Peygamberimiz (a.s.) ashabına; "Gıybet nedir bilir misiniz?" diye sormuş, sahabe;
"Allah ve Resulü daha iyi bilir" cevabını vermişler, bunun üzerine Peygamberimiz (a.s.);
"Kardeşini onun hoşlanmadığı bir nitelik ile anmandır" diye tarif etmiştir.
Kendisine, "Kardeşimde dediğim nitelik varsa ne buyurursunuz? denilmesi üzerine,
"Eğer dediğin sıfat kardeşinde varsa işte o zaman gıybet olur. Yoksa, ona bühtan ve iftira etmiş olursun" buyurmuştur.” (Müslim, Birr, 70, III, 2001; Ebu Davut, Edep, 40, V, 191-192.)
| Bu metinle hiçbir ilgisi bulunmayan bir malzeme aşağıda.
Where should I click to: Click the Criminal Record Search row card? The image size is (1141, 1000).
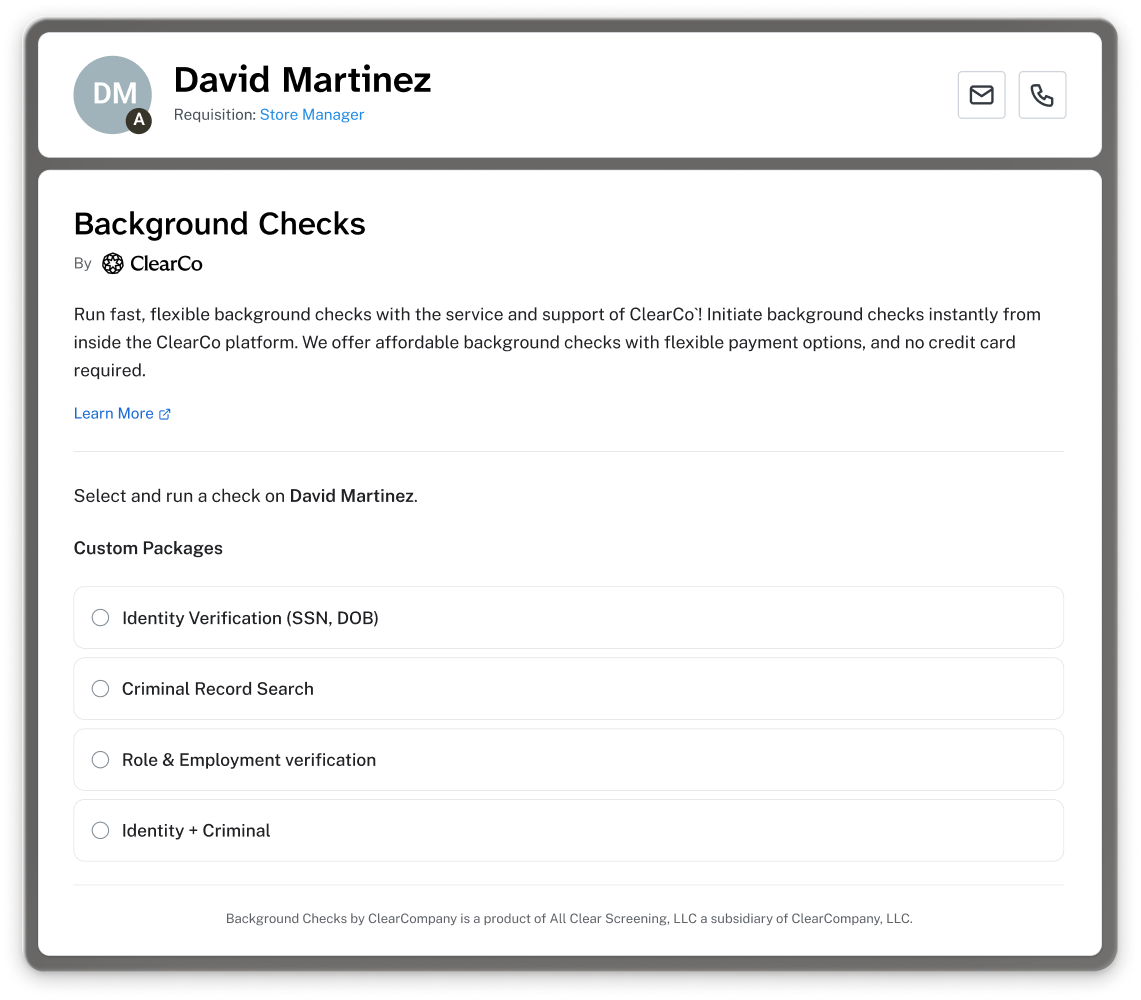click(567, 688)
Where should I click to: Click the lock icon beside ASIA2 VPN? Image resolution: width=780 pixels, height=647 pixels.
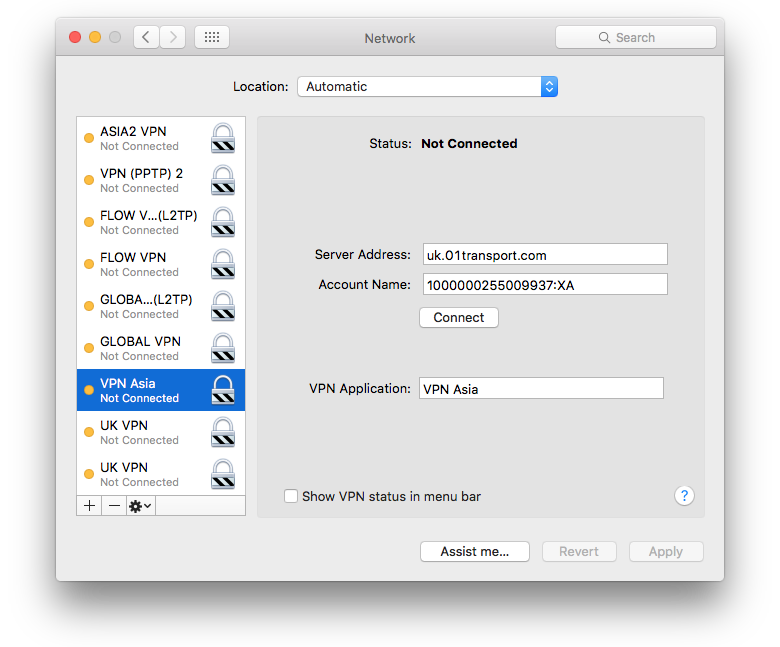224,138
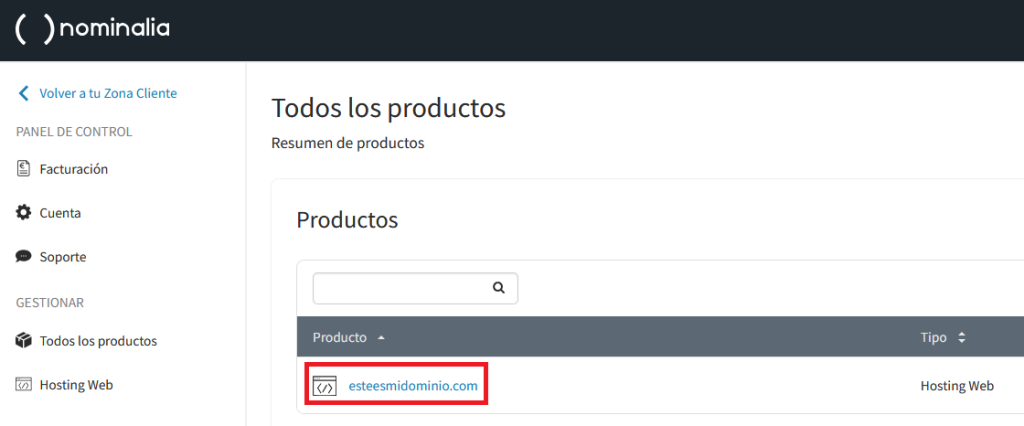Image resolution: width=1024 pixels, height=426 pixels.
Task: Click the Cuenta gear icon
Action: (x=24, y=213)

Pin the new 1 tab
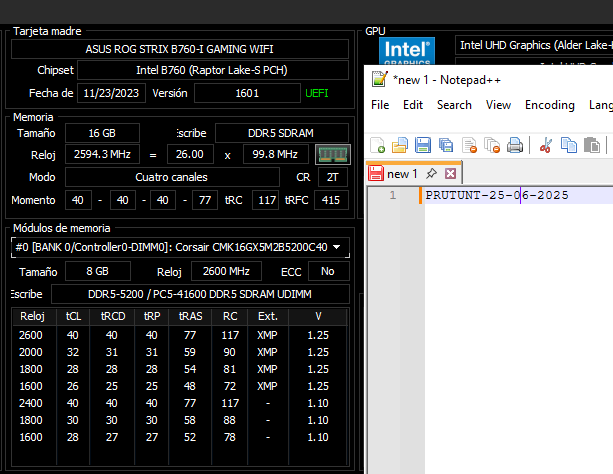pos(431,173)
Bu sebeple, bir kişinin arkasında söylenen özelliklerin o kişide bulunmaması durumunda, bu söylem iftira olarak nitelendirilir; gıybet değildir. İftira, gıybetten daha ciddi bir suçtur çünkü gıybet, kişinin gerçek özellikleriyle ilgili konuşurken, iftira ise kişide olmadığı bir özelliğin ona isnat edilmesidir.
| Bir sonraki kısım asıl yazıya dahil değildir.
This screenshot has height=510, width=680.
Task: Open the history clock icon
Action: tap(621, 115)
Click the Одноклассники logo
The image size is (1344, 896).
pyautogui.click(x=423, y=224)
Peygamberimizin eşi Hz. Aişe validemiz anlatıyor: Bir gün Hz. Peygambere;
"Ey Allah’ın Elçisi! (Kısa boylu oluşunu kastederek) şöyle şöyle olan Safiye sana yeter dedim. Bunun üzerine bana,
"Ey Aişe! Öyle bir söz söyledin ki, eğer o söz denizin suyu ile karışsa her halde onu ifsat eder, tadını ve kokusunu bozardı" buyurdu.
"Bir gün Hz. Peygambere bir insanı, davranışlarını taklit ederek anlattım." Bunun üzerine Allah'ın Elçisi, “Mukabilinde bana dünyayı verseler bile, bir insanı hoşlanmayacağı bir şey ile taklit ve tavsif etmeyi katiyen sevmem” buyurdu. (Ebu Davut,Edep 40., V, 192-193.) Peygamberimiz (a.s.) bu sözleriyle bize gıybetin uygun olmayan kötü bir davranış olduğunu bildirmektedir.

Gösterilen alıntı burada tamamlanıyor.